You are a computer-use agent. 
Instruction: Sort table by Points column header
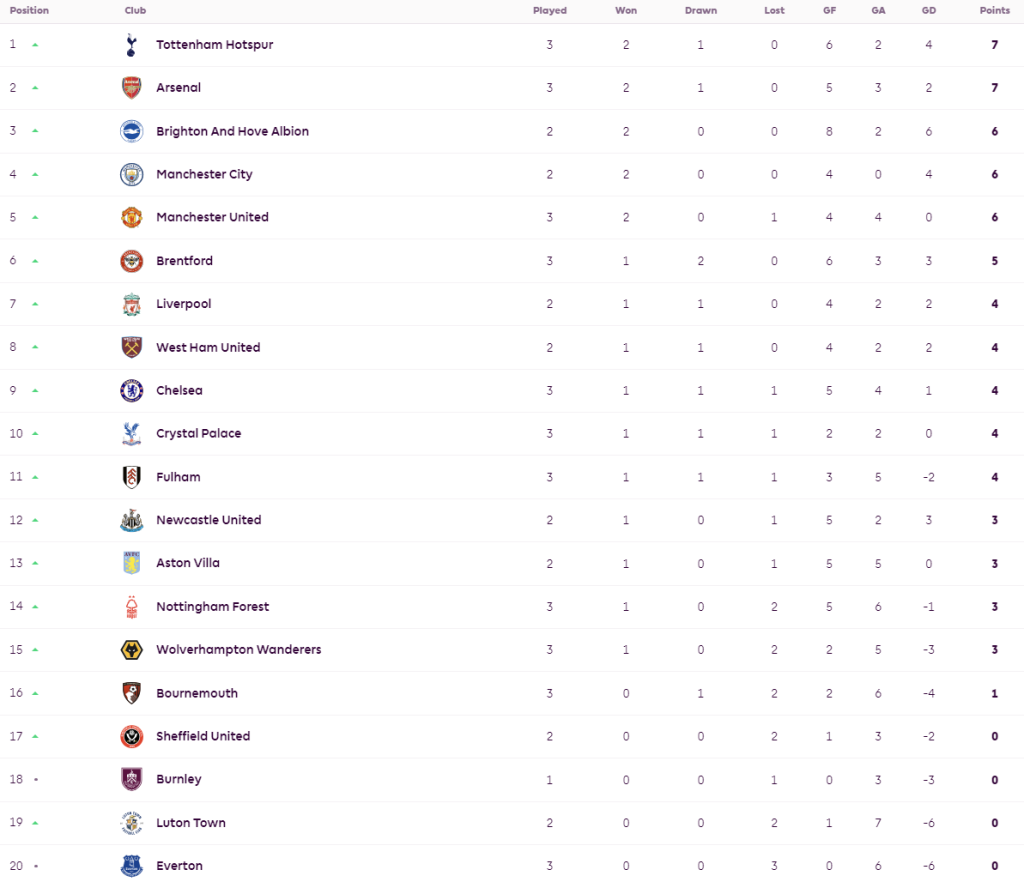pos(994,11)
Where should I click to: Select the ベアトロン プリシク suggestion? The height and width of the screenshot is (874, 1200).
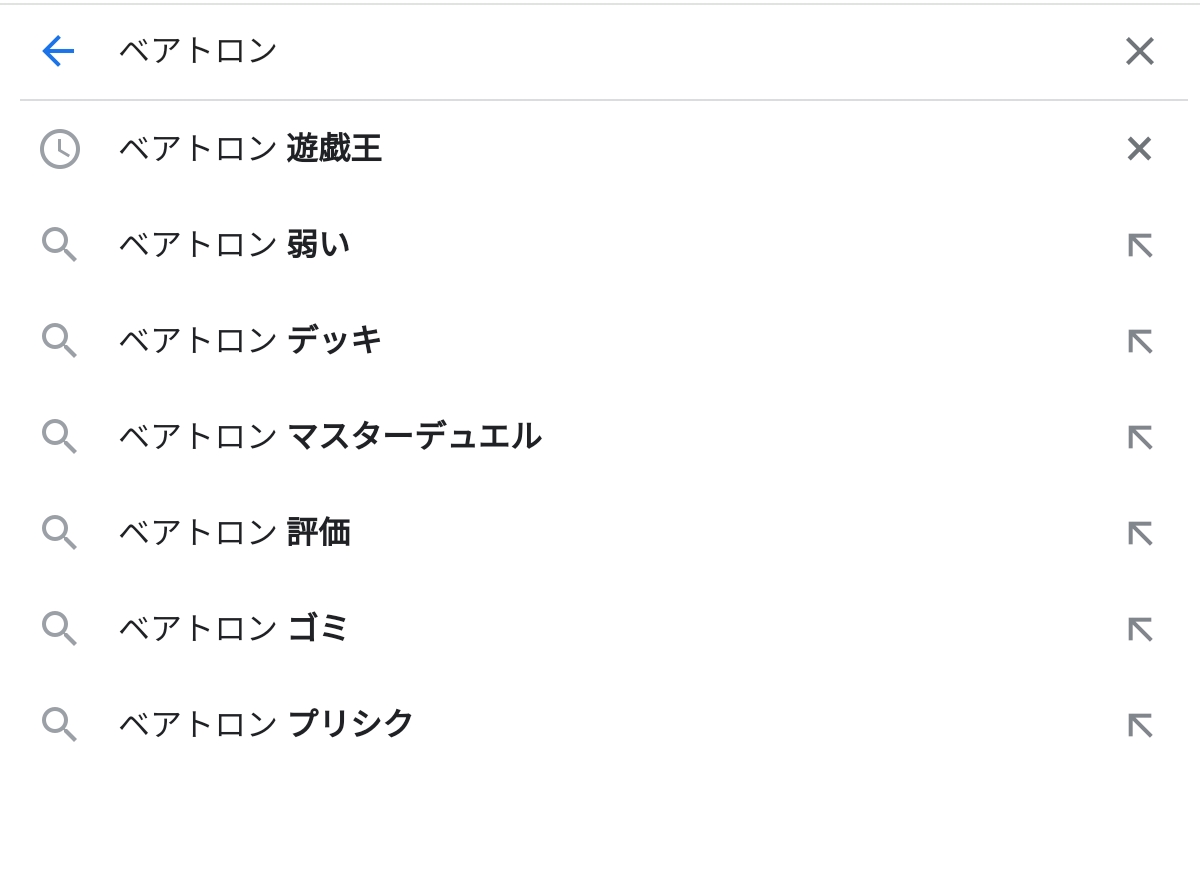click(x=266, y=725)
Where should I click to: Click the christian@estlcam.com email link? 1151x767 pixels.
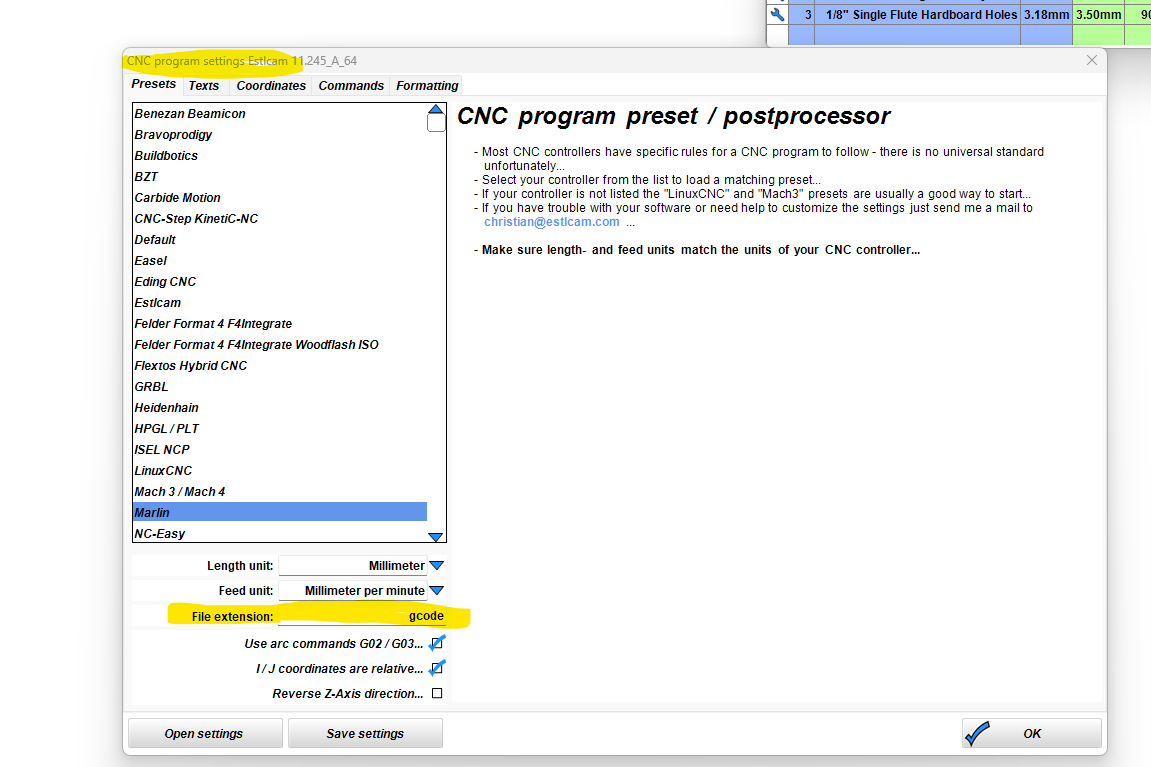[x=551, y=222]
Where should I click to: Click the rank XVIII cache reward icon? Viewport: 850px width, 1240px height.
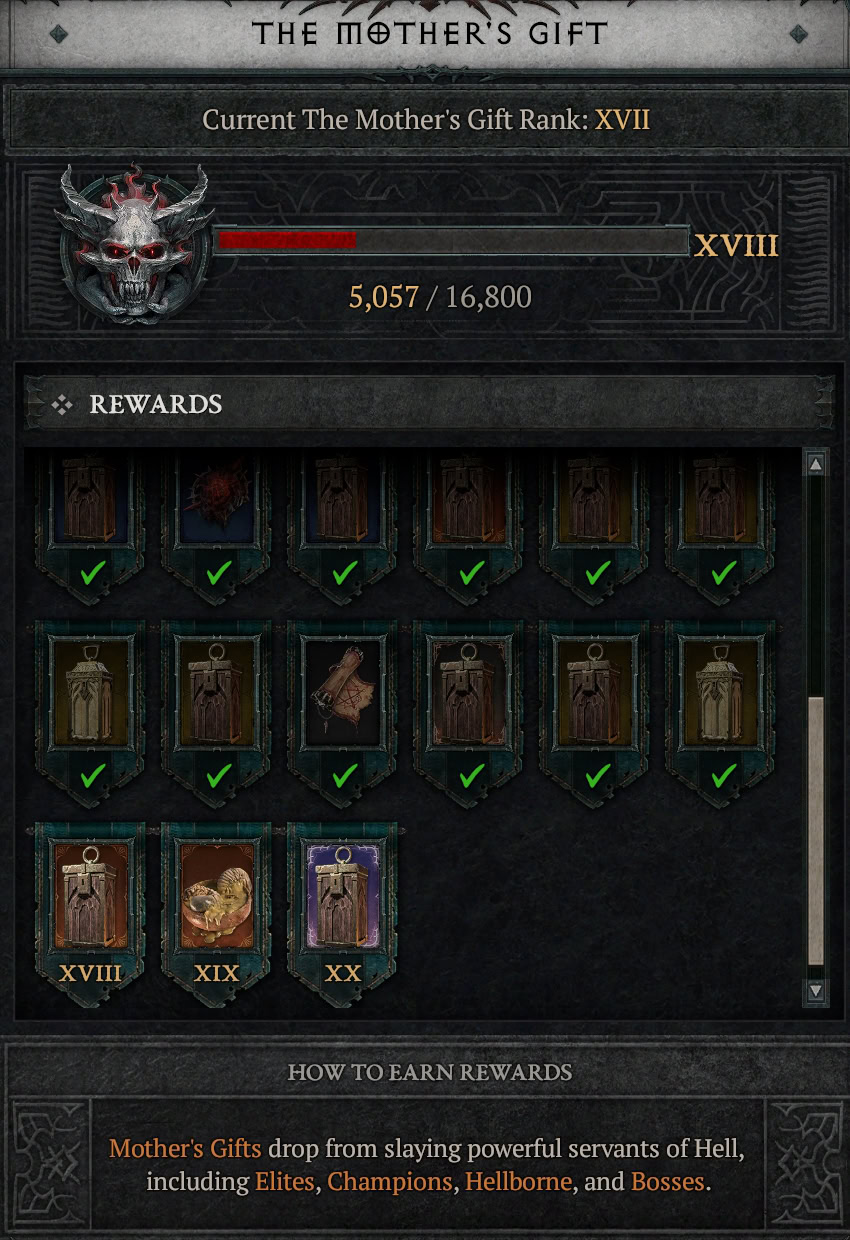pos(91,896)
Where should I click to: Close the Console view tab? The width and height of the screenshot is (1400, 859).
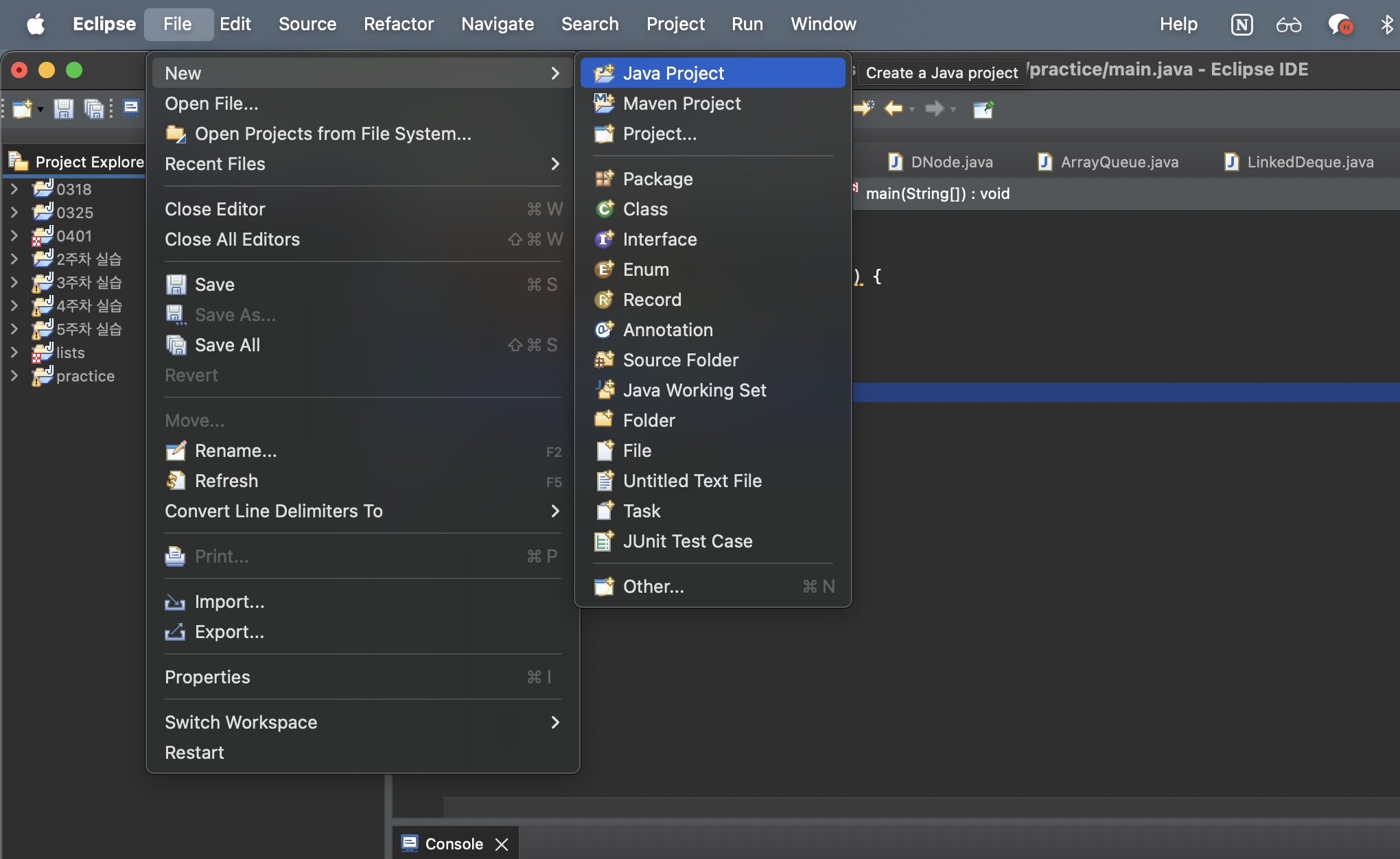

--------------------------------------------------

Do this: Update the entire listing by replacing every occurrence of "Where should I click to" with "Where should I tap to" and leaving all other text unchanged. Omit the pictures from your version.

Final result:
You are a computer-use agent. 
Instruction: Sort table by Points column header
pos(994,11)
Where should I tap to: Select the ベアトロン プリシク suggestion? The height and width of the screenshot is (874, 1200).
click(x=266, y=725)
Where should I tap to: Click the christian@estlcam.com email link? 1151x767 pixels.
[x=551, y=222]
Where should I tap to: Click the rank XVIII cache reward icon? Viewport: 850px width, 1240px height.
pos(91,896)
Where should I tap to: Close the Console view tab? The width and height of the screenshot is (1400, 859).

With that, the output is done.